Maybe that is what other store voice mails need to do--get a voice that people find entertaining. Can you imagine if you heard Clint Eastwood, or Joan Rivers, or the Govenator, or Elvis on the other end of a customer service line?

Dec. 14th, 2007

Butterfly

Rock solid . . .

Yesterday the freezer compartment of my new fridge stopped working. I am reading directions and playing with controls to see if it is something I can fix before I call the appliance store.

Yesterday I also happened to receive my first issue of Real Simple. I don’t need another magazine to read but I am a sucker for 12 year olds who are selling magazines and trying to earn enough points for a snow cone machine.

So serendipity steps in. The first article I read is about things you can always count on. Well, obviously I know what I can’t count on: my month old refrigerator to keep my bleepin ice cream frozen. So it was good that I should shift gears and think about the rock solid things I could count on. The author of the article created a list of old-faithfuls. So shall I.

People and things I can always count on:

1. Man of my dreams to make me laugh–even if I am spittin mad. (Oh, that makes me mad!)
2. Losing a sock in the dryer.
3. Not playing bunco with my bunco friends.
4. My sister and I acting silly together.
5. Two glorious cups of coffee in the morning.
6. Junkmail.
7. Finding something in the last place I looked.
8. Two wagging tails greeting me when I walk in the front door.
9. Poop on the lawn (hey, at least it’s predictable)
10. Christmas lights making me smile. Every time. I’m a sucker for those too.

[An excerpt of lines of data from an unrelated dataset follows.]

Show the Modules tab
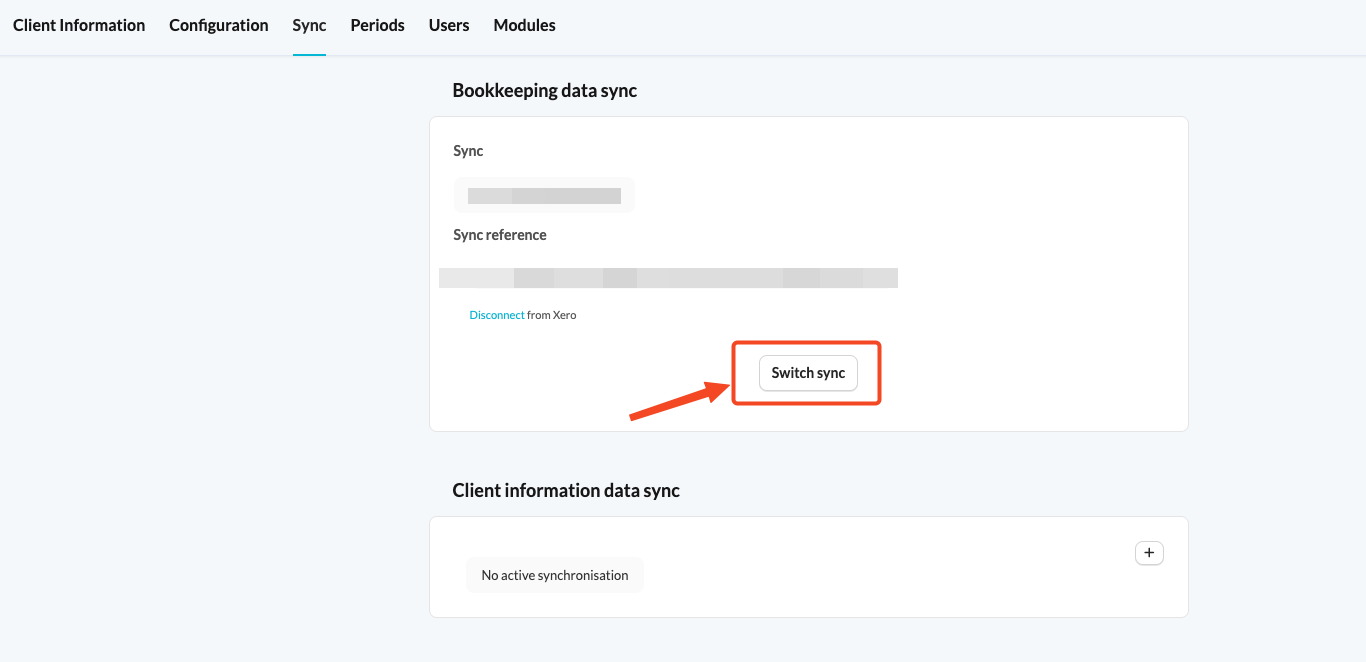The width and height of the screenshot is (1366, 662). click(x=525, y=25)
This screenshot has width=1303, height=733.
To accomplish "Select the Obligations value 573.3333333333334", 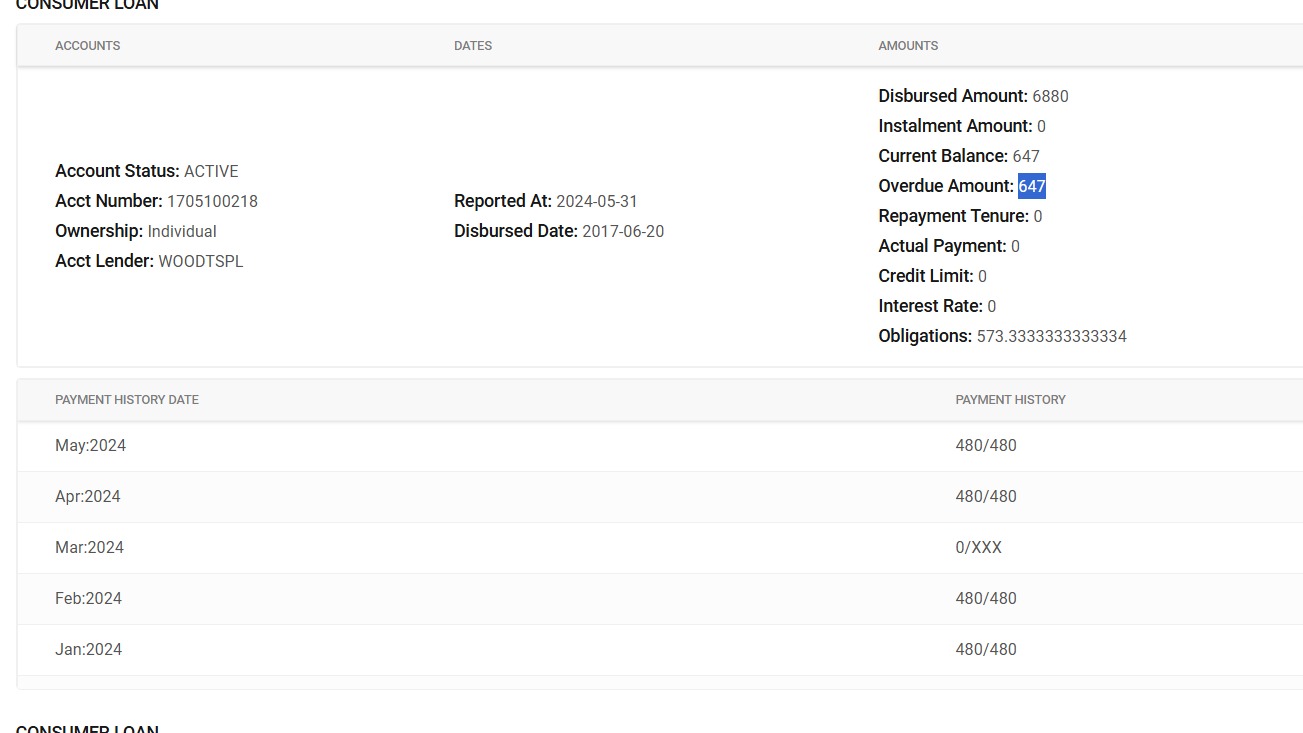I will pos(1051,336).
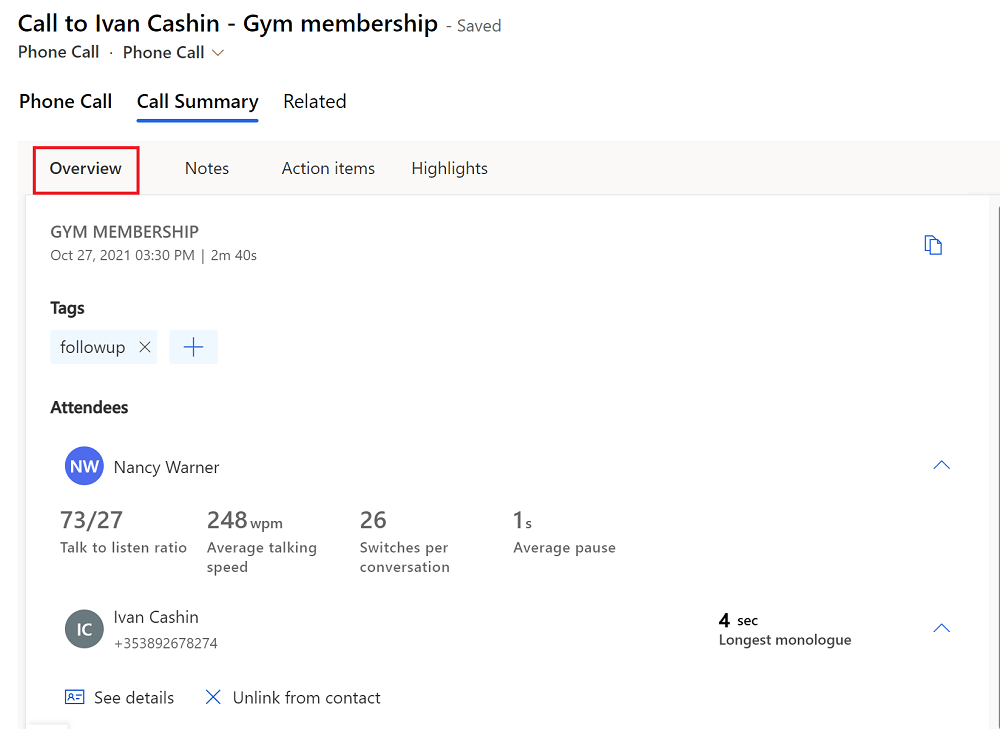This screenshot has height=729, width=1000.
Task: Click the copy summary icon
Action: pos(933,245)
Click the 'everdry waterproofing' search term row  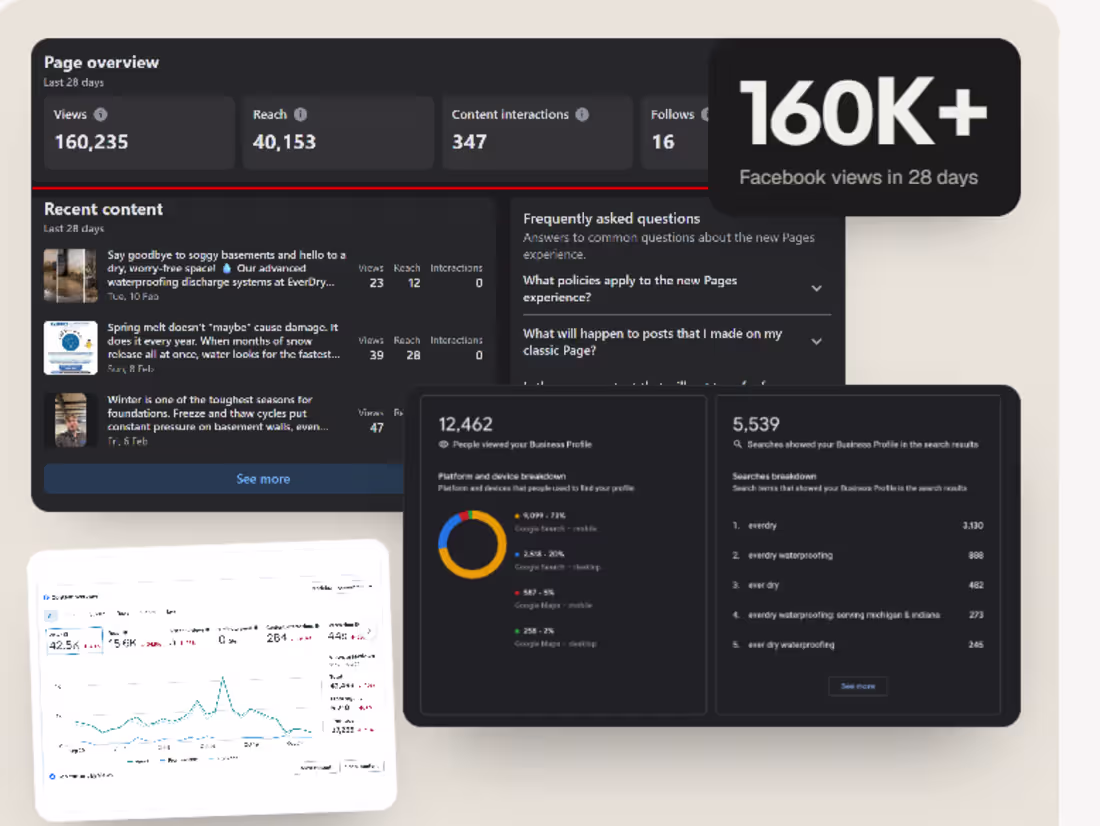point(857,555)
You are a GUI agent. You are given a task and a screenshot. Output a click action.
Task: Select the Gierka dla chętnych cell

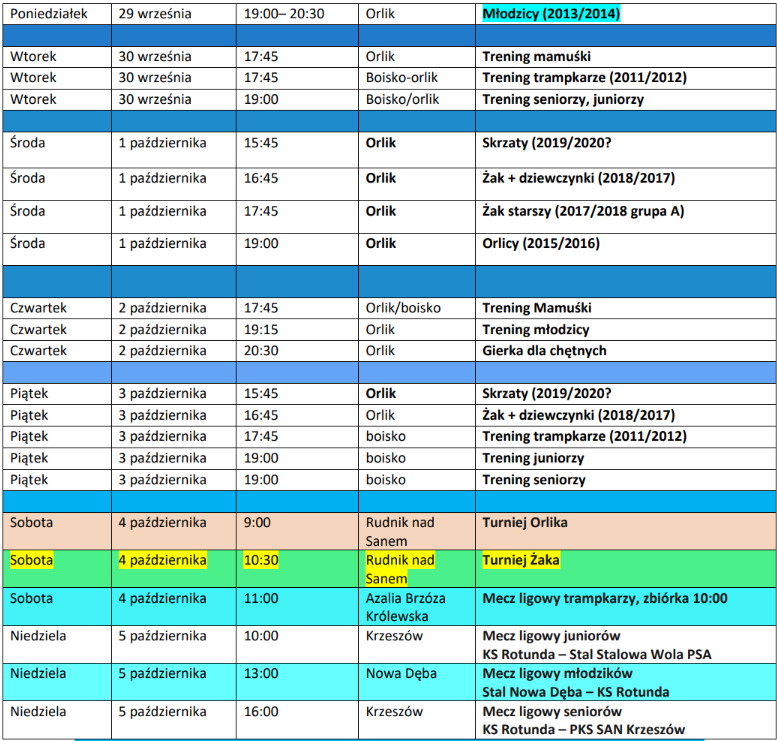[544, 351]
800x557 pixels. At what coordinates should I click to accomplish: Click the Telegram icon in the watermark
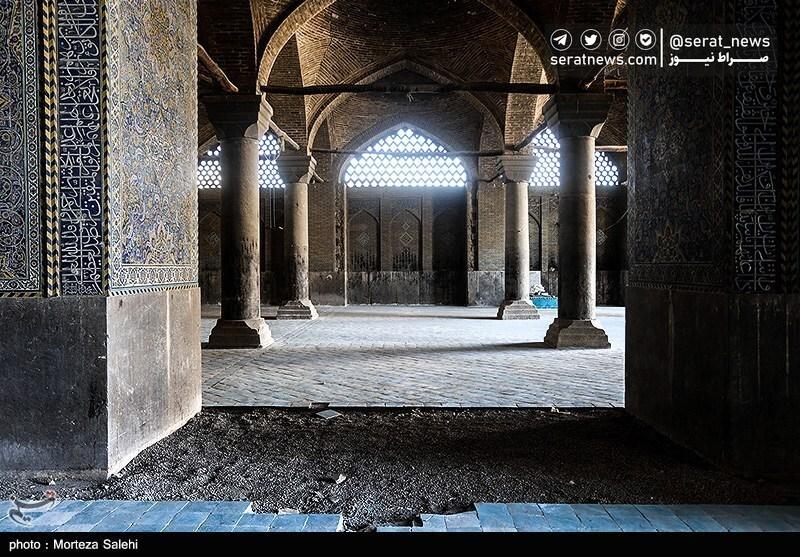(561, 40)
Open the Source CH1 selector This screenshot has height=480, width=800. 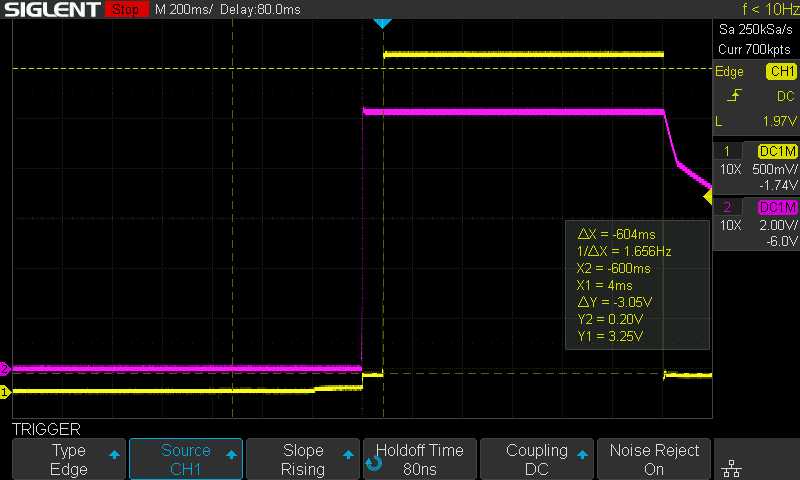point(186,460)
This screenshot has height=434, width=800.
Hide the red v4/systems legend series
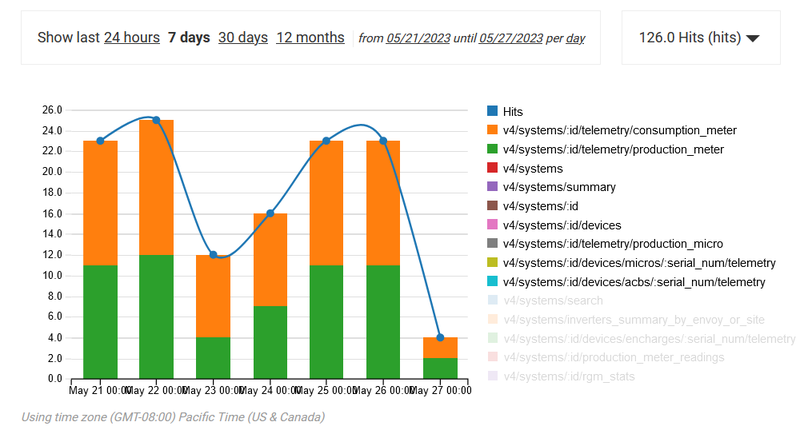click(x=492, y=169)
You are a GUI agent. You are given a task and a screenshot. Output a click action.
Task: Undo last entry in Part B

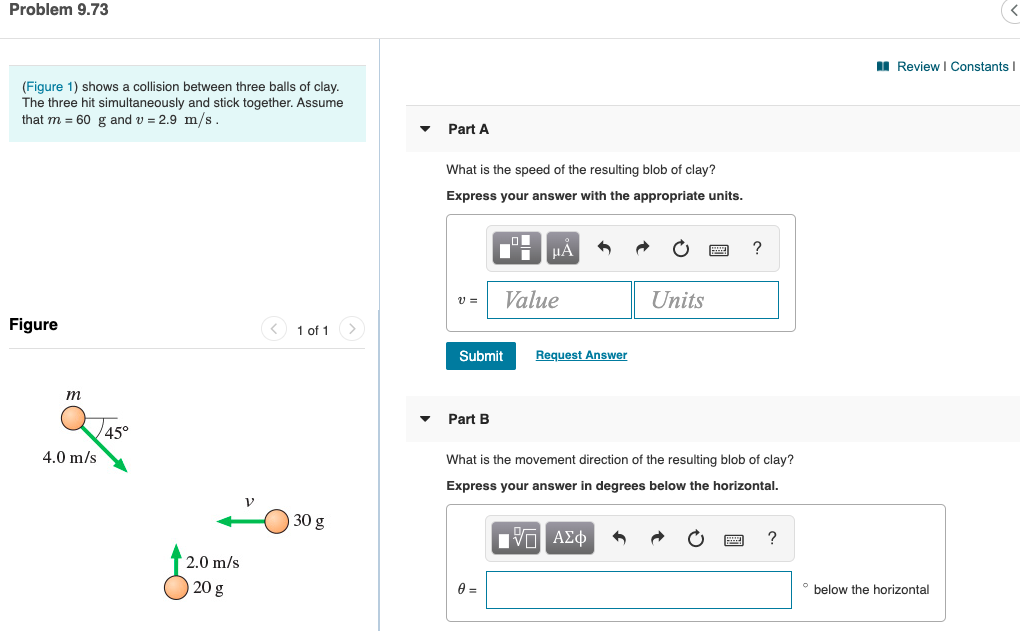pyautogui.click(x=619, y=538)
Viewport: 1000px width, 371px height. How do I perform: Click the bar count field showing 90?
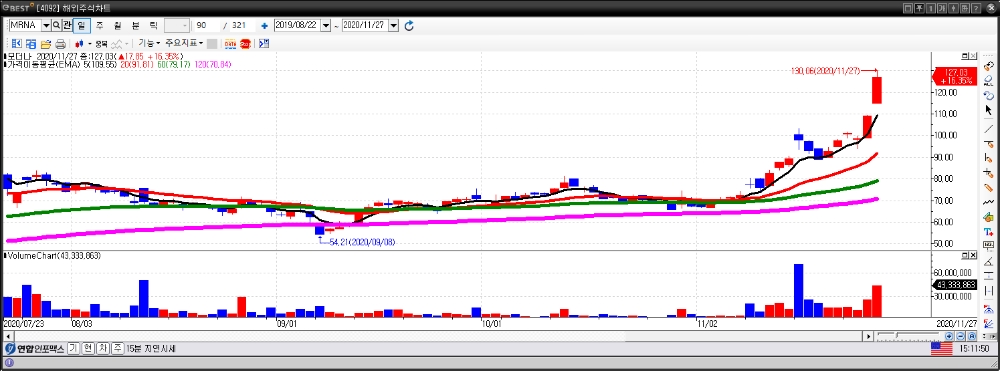[207, 25]
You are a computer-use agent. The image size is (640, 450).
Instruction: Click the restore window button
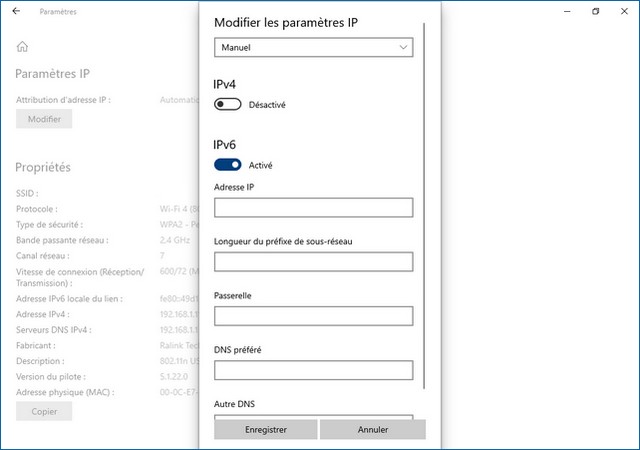(x=595, y=12)
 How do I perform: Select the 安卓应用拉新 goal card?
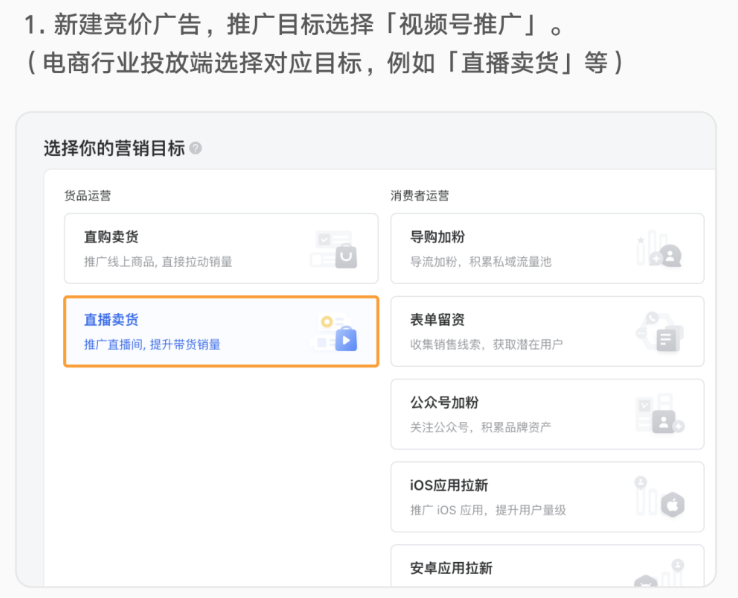[x=547, y=566]
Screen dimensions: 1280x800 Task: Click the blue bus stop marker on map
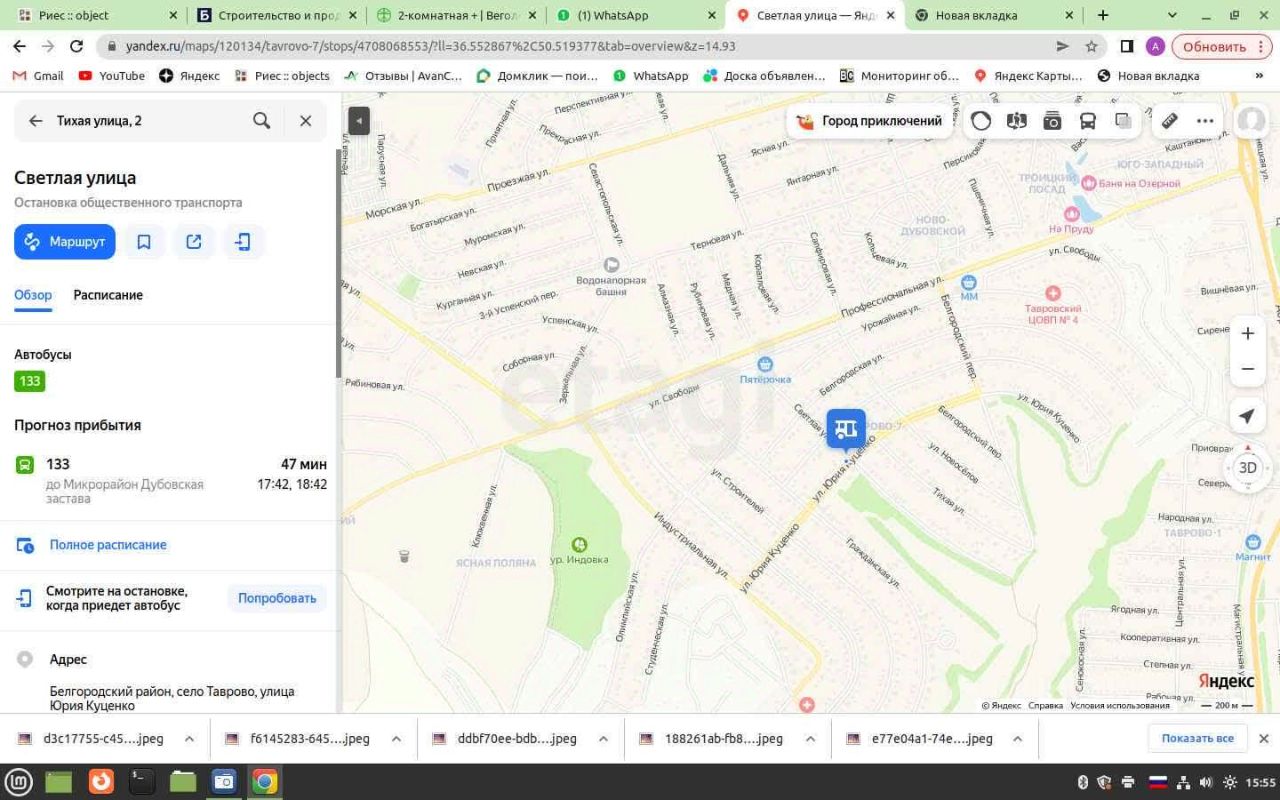pyautogui.click(x=846, y=430)
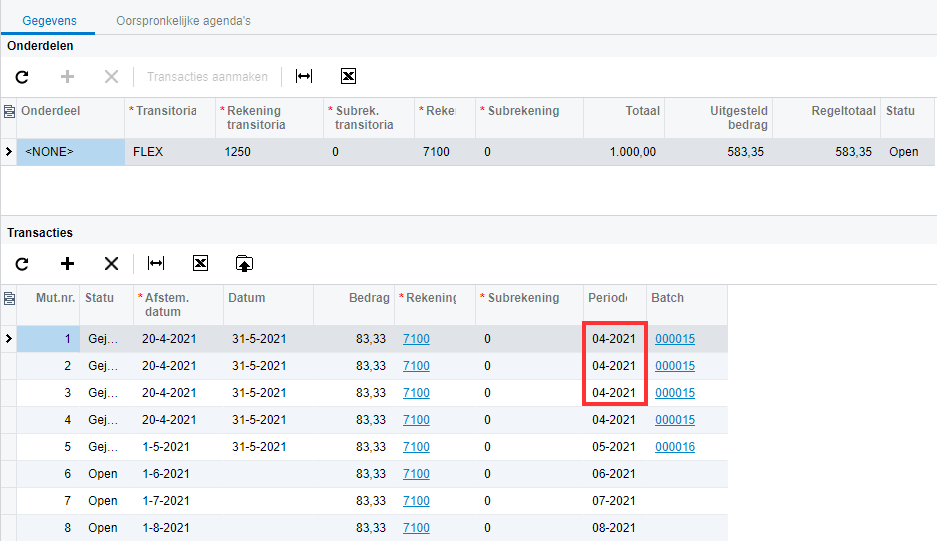Open batch link 000016

click(674, 447)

Phooey on that freezer. I feel better already. Consider yourself tagged. What can you always count on?

Aug. 24th, 2007

Brody

A hundred things I would buy . . .



If I had $25 dollars burning a hole in my pocket, and I just HAD use it right at that moment, I can think of a hundred things to do with it before I would plunk down a single penny on the OJ perversity (I really can not call that a book). . .

1. Put $25 down for a root canal I don't need
2. Tip the IRS agent $25 for auditing me
3. Use it for kindling to light a fire on the BBQ
4. Tape 25 one dollar bills together for novelty toilet paper

I'll let you fill in a few. What would you do?

Jun. 14th, 2007

Brody

. . . and losing battles

Yesterday I posted about spring victories, and in the interest of full disclosure, I would like to come clean about some losing battles. Sometimes in life you just have to resign yourself to the fact that you win some and you lose some.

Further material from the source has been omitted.